Available on crate feature async-tokio only.

An asynchronous version of read_event_into(). Reads the next event into given buffer.

This is the main entry point for reading XML Events when using an async reader.

See the documentation of read_event_into() for more information.

pub async fn read_to_end_into_async<'n>( &mut self, end: QName<'n>, buf: &mut Vec<u8> ) -> Result

Available on crate feature async-tokio only.

An asynchronous version of read_to_end_into(). Reads asynchronously until end element is found using provided buffer as intermediate storage for events content. This function is supposed to be called after you already read a Start event.

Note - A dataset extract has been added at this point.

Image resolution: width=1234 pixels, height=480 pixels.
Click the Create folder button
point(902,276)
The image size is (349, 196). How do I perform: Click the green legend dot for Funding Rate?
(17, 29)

See the documentation of read_to_end_into() for more information.

Examples

This example shows, how you can skip XML content after you read the start event.

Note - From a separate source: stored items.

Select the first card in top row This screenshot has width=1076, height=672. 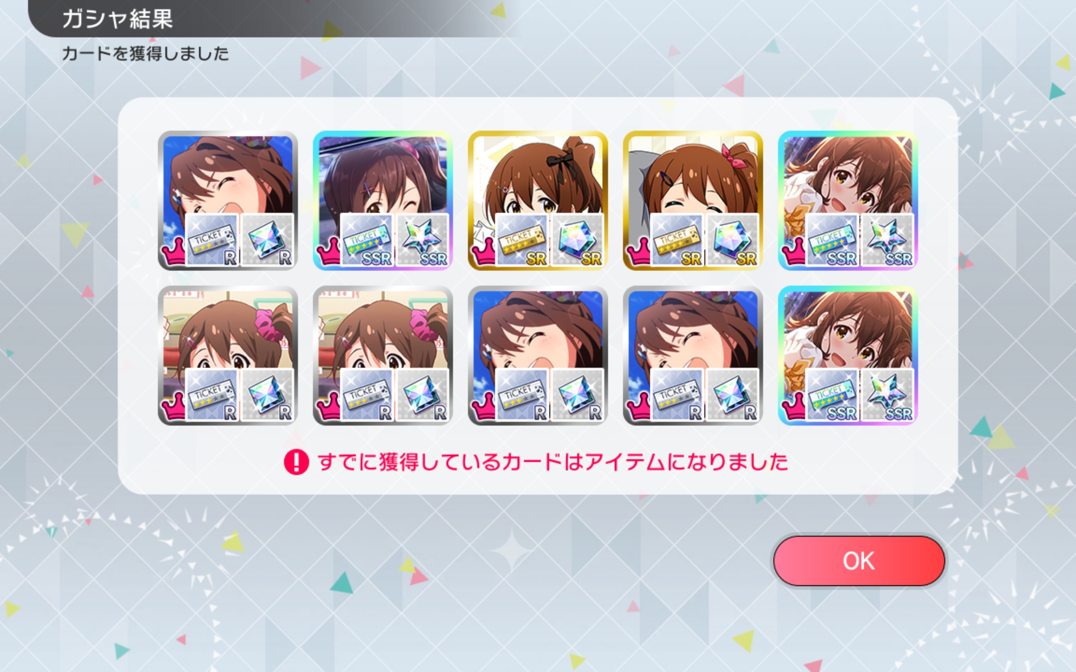point(228,200)
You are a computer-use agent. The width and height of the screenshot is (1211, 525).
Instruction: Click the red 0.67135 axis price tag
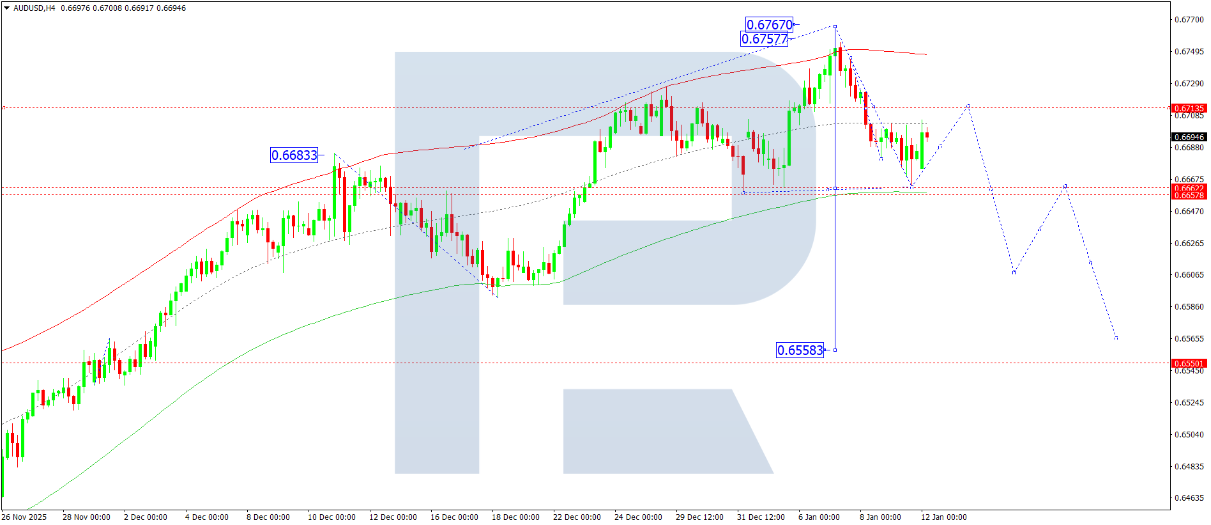point(1189,108)
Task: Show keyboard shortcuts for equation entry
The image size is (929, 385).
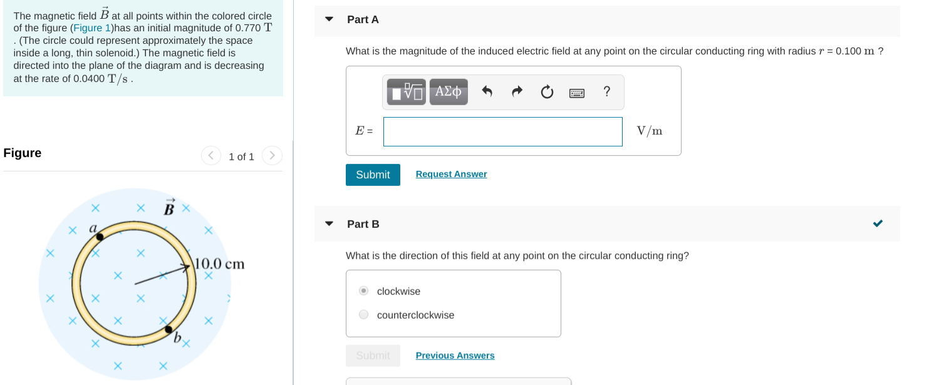Action: click(576, 91)
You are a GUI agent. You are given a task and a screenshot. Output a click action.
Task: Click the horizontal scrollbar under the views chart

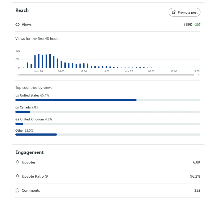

use quick_xml::events::{BytesStart, Event};
use quick_xml::reader::Reader;

let mut reader = Reader::from_reader(r#"
    <outer>
        <inner>
            <inner></inner>
            <inner/>
            <outer></outer>
            <outer/>
        </inner>
    </outer>
"#.as_bytes());
reader.trim_text(true);
let mut buf = Vec::new();

let start = BytesStart::new("outer");
let end   = start.to_end().into_owned();

// First, we read a start event...
assert_eq!(reader.read_event_into_async(&mut buf).await.unwrap(), Event::Start(start));

// ...then, we could skip all events to the corresponding end event.
// This call will correctly handle nested <outer> elements.
// Note, however, that this method does not handle namespaces.
reader.read_to_end_into_async(end.name(), &mut buf).await.unwrap();

// At the end we should get an Eof event, because we ate the whole XML
assert_eq!(reader.read_event_into_async(&mut buf).await.unwrap(), Event::Eof);

source §

impl<R: BufRead> Reader<R>

This is an implementation for reading from a BufRead as underlying byte stream.

source

pub fn read_event_into<'b>(&mut self, buf: &'b mut Vec<u8>) -> Result<Event<'b>>

Reads the next Event.

This is the main entry point for reading XML Events.

Events borrow buf and can be converted to own their data if needed (uses Cow internally).

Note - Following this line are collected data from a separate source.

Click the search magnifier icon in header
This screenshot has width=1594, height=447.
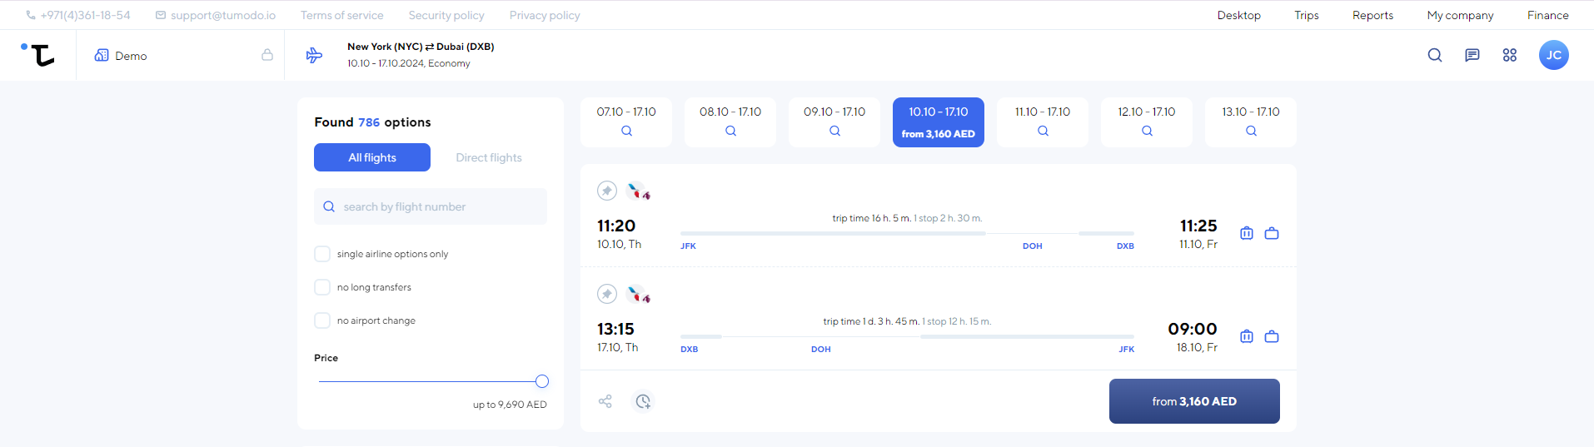click(x=1434, y=55)
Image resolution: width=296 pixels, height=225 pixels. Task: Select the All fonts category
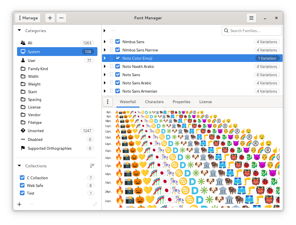click(30, 43)
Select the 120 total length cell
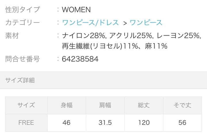Image resolution: width=207 pixels, height=136 pixels. (x=144, y=123)
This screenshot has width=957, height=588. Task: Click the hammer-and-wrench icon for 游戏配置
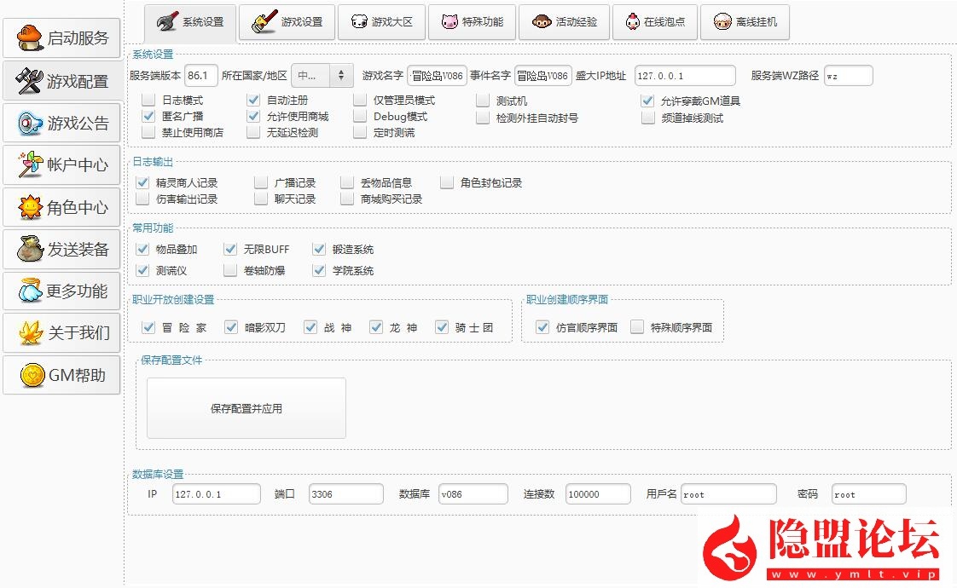tap(30, 81)
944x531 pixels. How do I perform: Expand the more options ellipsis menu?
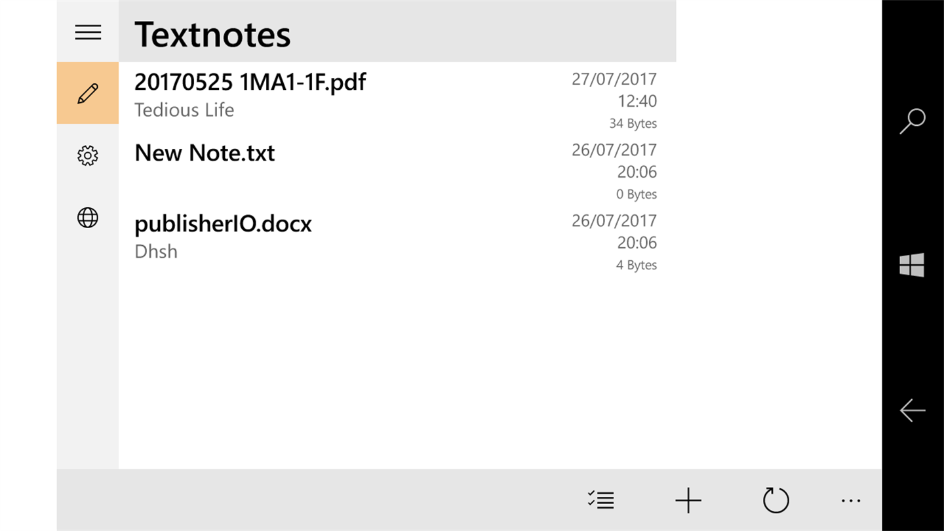(851, 501)
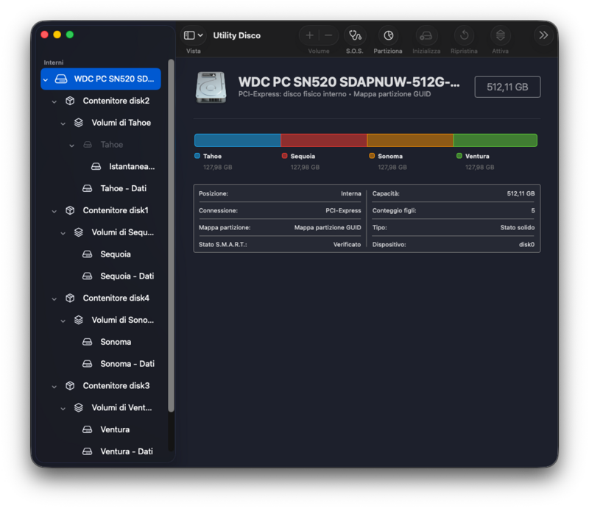Click the Ripristina restore icon
The width and height of the screenshot is (589, 508).
[464, 35]
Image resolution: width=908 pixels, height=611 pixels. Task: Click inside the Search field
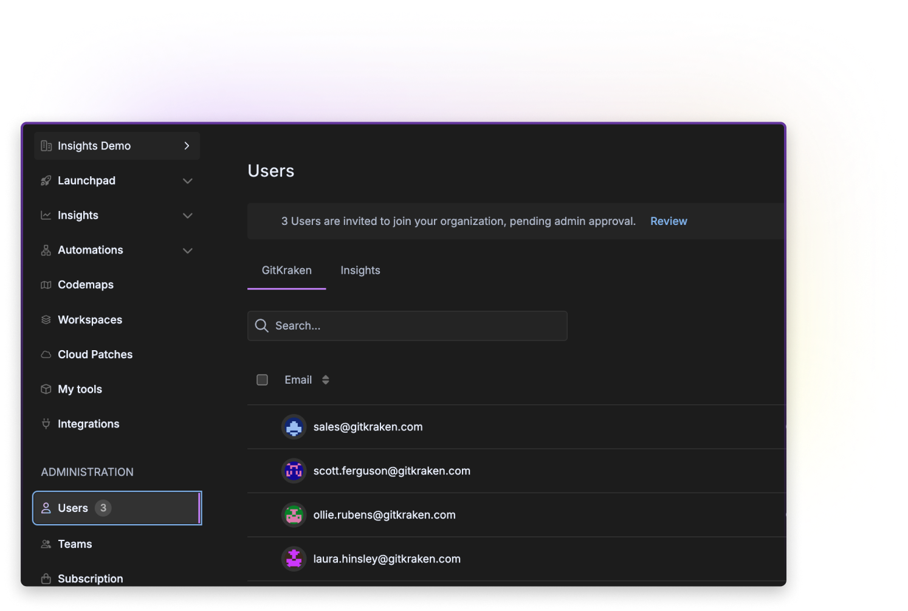point(407,325)
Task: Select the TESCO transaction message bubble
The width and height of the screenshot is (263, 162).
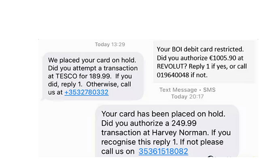Action: 92,76
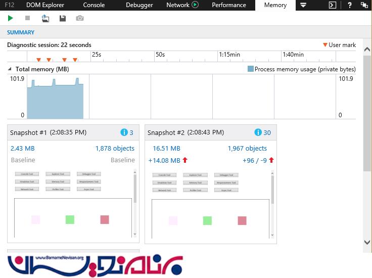Open the tab overflow dropdown after Memory
Image resolution: width=372 pixels, height=278 pixels.
click(x=303, y=5)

Having the possibility to control the internal buffers gives you some additional benefits such as:

Reduce the number of allocations by reusing the same buffer. For constrained systems, you can call buf.clear() once you are done with processing the event (typically at the end of your loop).
Reserve the buffer length if you know the file size (using Vec::with_capacity).

Examples

use quick_xml::events::Event;
use quick_xml::reader::Reader;

let xml = r#"<tag1 att1 = "test">
                <tag2><!--Test comment-->Test</tag2>
                <tag2>Test 2</tag2>
             </tag1>"#;
let mut reader = Reader::from_str(xml);
reader.trim_text(true);
let mut count = 0;
let mut buf = Vec::new();
let mut txt = Vec::new();
loop {
    match reader.read_event_into(&mut buf) {
        Ok(Event::Start(_)) => count += 1,
        Ok(Event::Text(e)) => txt.push(e.unescape().unwrap().into_owned()),
        Err(e) => panic!("Error at position {}: {:?}", reader.buffer_position(), e),
        Ok(Event::Eof) => break,
        _ => (),
    }
    buf.clear();
}
assert_eq!(count, 3);
assert_eq!(txt, vec!["Test".to_string(), "Test 2".to_string()]);

source

pub fn read_to_end_into( &mut self, end: QName<'_>, buf: &mut Vec<u8> ) -> Result

Reads until end element is found using provided buffer as intermediate storage for events content. This function is supposed to be called after you already read a Start event.

Returns a span that cover content between > of an opening tag and < of a closing tag or an empty slice, if expand_empty_elements is set and this method was called after reading expanded Start event.

Manages nested cases where parent and child elements have the literally same name.

If corresponding End event will not be found, the Error::UnexpectedEof will be returned. In particularly, that error will be returned if you call this method without consuming the corresponding Start event first.

If your reader created from a string slice or byte array slice, it is better to use read_to_end() method, because it will not copy bytes into intermediate buffer.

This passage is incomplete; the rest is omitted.